Objectives: In addition to its antimicrobial effects, inhibitory effects of minocycline have been demonstrated, including against inflammation, apoptosis, proteolysis, angiogenesis, and tumor metastasis. In this study, we aimed to determine the beneficial effects of minocycline on lung histology and its antioxidant activity in a murine model of pulmonary fibrosis.

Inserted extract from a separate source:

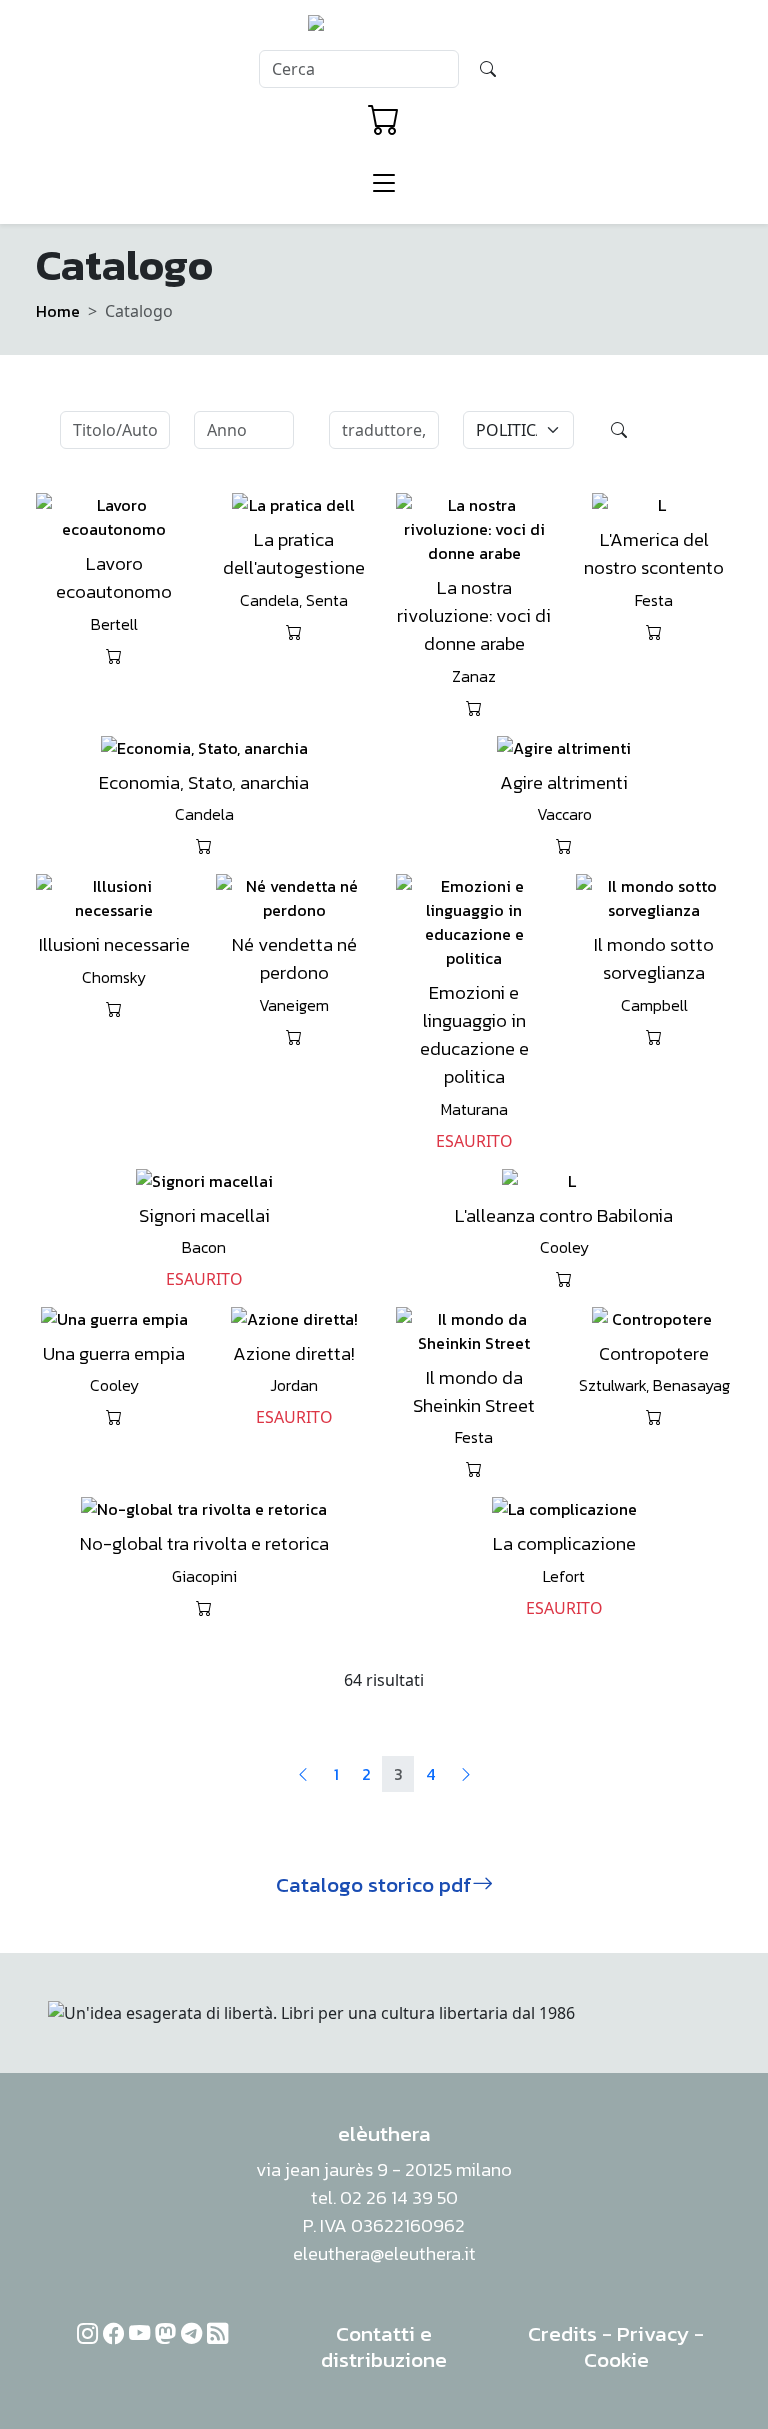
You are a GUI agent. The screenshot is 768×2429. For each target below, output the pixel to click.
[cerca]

Materials and methods: Twenty-eight Swiss albino mice were randomly allocated into four groups of seven animals per group. Group I (control group) received intraperitoneal injection of saline. Group II (methotrexate group) received methotrexate orally 3 mg/kg for 28 days. Group III (minocycline group) received methotrexate orally 3 mg/kg and 15 mg/kg of intraperitoneally injected minocycline for 28 days. Group IV (minocycline group) received 15 mg/kg of intraperitoneally injected minocycline for 28 days. Twenty-eight days later, the animals were euthanized. Thereafter, lung tissue samples were harvested. Histological findings of airways were evaluated by light microscopy. The levels of malondialdehyde (MDA), the product of reactive oxygen in lung tissue, and catalase, an antioxidant enzyme, were also determined.
Results: In the light microscopic examination, the lung tissues of the control group showed normal histological features. In the methotrexate group, the degree of lung damage (grade 3 fibrosis) was higher than the control and other groups (p: 0.001). In the minocycline-treated group, improvement in lung tissue was noted (median fibrosis score: 3 (MTX group) vs 1 (MTX plus minocycline group); p: 0.001). Only the minocycline group showed normal histological features. Although minocycline reduced the MDA levels in lung tissue, an increase in catalase activity was detected (p: 0.018 and p: 0.014, respectively).
Conclusions: The administration of minocycline may be effective in MTX-induced lung fibrosis in mice. However, further studies with high-dose and long-term treatments are needed.